Bitcoin Bounces Back to $70,000 after Multi‑Billion‑Dollar Crash – Market Still Under Pressure
February 10, 2026 –
After a sharp, intra‑day plunge that saw Bitcoin briefly dip below the $60,000 mark on Thursday, the leading cryptocurrency has steadied in a narrow range between $68,000 and $71,000. As of early Monday trade, the digital asset was hovering near $69,300, roughly 3 % lower than the previous close. While the rebound signals a short‑term technical recovery, the broader crypto market remains in a downtrend.
Market Overview
- Overall crypto capitalisation fell 2.2 % on the day, with the majority of top‑ten assets posting losses on both daily and weekly charts.
- Ethereum (ETH) continued its decline, slipping about 3.8 % over the past 24 hours and trading just above the $2,000 threshold—a level that has now been breached for a full week, resulting in a cumulative loss of roughly 12 % since early February.
- Solana (SOL) was the hardest‑hit among the large‑cap tokens, dropping around 4 % in the same period.
The sector’s momentum is still negative despite a modest bounce following last week’s market‑wide sell‑off.
On‑Chain Insight: Defensive Positioning
Glassnode analysts highlighted that Bitcoin’s market stance remains defensive across spot and derivatives markets. Their metrics indicate that unrealised losses now represent about 16 % of Bitcoin’s market capitalisation, a ratio that mirrors the stress seen in early May 2022 when substantial deleveraging preceded the Terra‑driven crash. Although on‑chain activity such as transaction volume shows signs of strengthening, profit‑and‑loss conditions remain deteriorating, suggesting that demand is tentative rather than robust.
Sentiment & Liquidity
- Fear & Greed Index: The crypto‑specific Fear & Greed Index stayed in the “extreme fear” zone for most of the past month, confirming prevailing investor anxiety.
- Liquidations: Data from CoinGlass show that leveraged positions continued to be forced out, with roughly $344 million in liquidations across all assets in the last 24 hours. Bitcoin accounted for the largest share at about $182 million, followed by Ethereum with $71 million. These figures are modest compared with the multi‑billion‑dollar liquidations that ripped through the market toward the end of last week.
ETF Flows
- Spot Bitcoin ETFs recorded net outflows of $318 million for the week ending 6 February, though daily inflows turned positive later in the week. Cumulative net inflows to Bitcoin ETFs now total $54.7 billion, according to SoSoValue.

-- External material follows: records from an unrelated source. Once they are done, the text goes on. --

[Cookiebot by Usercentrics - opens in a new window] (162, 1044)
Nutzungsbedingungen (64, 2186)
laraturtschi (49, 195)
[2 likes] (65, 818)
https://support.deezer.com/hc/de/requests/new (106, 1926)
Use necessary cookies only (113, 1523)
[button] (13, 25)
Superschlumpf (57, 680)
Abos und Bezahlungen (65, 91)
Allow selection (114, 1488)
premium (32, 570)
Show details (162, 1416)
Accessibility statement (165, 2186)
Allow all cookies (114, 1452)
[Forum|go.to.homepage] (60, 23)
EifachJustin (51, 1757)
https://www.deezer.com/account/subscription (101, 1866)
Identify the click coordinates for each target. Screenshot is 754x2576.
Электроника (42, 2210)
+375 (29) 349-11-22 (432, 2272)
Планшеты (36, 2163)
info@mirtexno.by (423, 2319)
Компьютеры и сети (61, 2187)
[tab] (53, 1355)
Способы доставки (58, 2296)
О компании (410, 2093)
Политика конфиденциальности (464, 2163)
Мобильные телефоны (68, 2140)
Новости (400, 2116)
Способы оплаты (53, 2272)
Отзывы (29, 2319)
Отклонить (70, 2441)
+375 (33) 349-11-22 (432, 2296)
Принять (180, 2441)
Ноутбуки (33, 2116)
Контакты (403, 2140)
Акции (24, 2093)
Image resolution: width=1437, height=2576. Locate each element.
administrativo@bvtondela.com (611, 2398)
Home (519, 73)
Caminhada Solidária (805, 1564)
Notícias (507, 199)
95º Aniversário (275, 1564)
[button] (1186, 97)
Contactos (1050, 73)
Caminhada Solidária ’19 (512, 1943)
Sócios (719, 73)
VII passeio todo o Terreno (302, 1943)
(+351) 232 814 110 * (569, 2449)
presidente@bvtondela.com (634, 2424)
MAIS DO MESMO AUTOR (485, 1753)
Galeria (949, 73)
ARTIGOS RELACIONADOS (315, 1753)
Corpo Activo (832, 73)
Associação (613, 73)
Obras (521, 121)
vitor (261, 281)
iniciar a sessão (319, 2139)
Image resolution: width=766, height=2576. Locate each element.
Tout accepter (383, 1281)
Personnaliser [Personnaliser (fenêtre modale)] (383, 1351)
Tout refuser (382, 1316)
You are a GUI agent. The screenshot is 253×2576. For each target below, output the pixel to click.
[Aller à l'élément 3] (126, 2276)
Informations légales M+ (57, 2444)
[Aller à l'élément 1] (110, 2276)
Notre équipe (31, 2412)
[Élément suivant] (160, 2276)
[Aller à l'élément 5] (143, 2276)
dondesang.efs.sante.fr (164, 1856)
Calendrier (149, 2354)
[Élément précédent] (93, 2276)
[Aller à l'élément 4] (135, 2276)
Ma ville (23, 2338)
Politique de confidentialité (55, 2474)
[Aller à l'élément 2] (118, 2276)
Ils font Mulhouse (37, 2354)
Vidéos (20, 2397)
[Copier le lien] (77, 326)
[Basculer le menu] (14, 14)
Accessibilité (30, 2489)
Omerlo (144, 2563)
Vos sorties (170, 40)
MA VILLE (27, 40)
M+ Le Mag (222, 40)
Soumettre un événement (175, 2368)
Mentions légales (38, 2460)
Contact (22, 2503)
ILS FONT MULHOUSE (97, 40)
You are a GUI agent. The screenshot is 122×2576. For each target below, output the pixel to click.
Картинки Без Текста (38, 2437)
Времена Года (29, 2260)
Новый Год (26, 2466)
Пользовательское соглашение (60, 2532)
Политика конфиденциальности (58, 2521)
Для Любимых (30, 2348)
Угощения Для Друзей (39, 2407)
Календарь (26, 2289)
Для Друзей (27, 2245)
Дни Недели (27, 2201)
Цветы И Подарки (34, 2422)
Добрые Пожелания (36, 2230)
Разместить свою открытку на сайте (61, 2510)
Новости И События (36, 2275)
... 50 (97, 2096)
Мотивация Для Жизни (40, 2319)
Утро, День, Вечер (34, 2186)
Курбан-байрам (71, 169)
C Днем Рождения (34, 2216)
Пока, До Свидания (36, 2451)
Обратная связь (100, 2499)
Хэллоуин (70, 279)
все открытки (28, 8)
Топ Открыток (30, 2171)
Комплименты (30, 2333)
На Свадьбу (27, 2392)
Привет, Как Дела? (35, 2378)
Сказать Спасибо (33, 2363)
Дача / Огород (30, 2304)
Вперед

- Spot Ethereum ETFs saw net outflows of $166 million over the same week, with a single day of net inflows on 3 February. Cumulative inflows for Ethereum‑focused funds stand at approximately $11.8 billion.
ETF activity suggests that institutional interest remains sizeable, yet short‑term sentiment is still cautious.
Macro backdrop
U.S. Treasury yields climbed at the start of the week as investors awaited a slate of delayed economic data. The 10‑year note rose to 4.236 % and the 30‑year to 4.889 %, reflecting heightened expectations for tighter monetary conditions. All eyes are now on the upcoming non‑farm payroll report, slated for 11 February, which is projected to show 60 000 new jobs and an unchanged unemployment rate of 4.4 %.
Analysis & Key Takeaways
- Technical resilience, not a full recovery: Bitcoin’s ability to rebound into the $70k range demonstrates short‑term price support, but the asset remains down on the day and week, indicating that the broader downtrend is still intact.
- Defensive market structure: On‑chain data reveal a cautious market posture, with a significant share of unrealised losses. Historical parallels to May 2022 imply that a robust reversal would likely need fresh spot demand and a reduction in leveraged exposure.
- Continued risk aversion: Extreme‑fear sentiment and ongoing liquidations point to a risk‑off environment. Traders may remain hesitant to add new exposure until clearer macro data or a decisive catalyst emerges.
- Institutional liquidity flowing in, not out: ETF inflow balances remain strongly positive, underscoring that long‑term investors are still allocating capital to crypto, even as short‑term volatility persists.
- Macro influences cannot be ignored: Rising Treasury yields and upcoming employment data could sway risk appetite across both traditional and crypto markets, potentially amplifying or dampening price movements in the coming days.
Bottom line: Bitcoin’s regain to the $70,000 level offers a brief respite after a multi‑billion‑dollar crash, but the broader crypto ecosystem is still navigating a bearish landscape marked by defensive positioning, elevated fear, and modest liquidity outflows. Market participants should monitor on‑chain metrics, ETF flow trends, and macroeconomic releases for clues on the next directional move.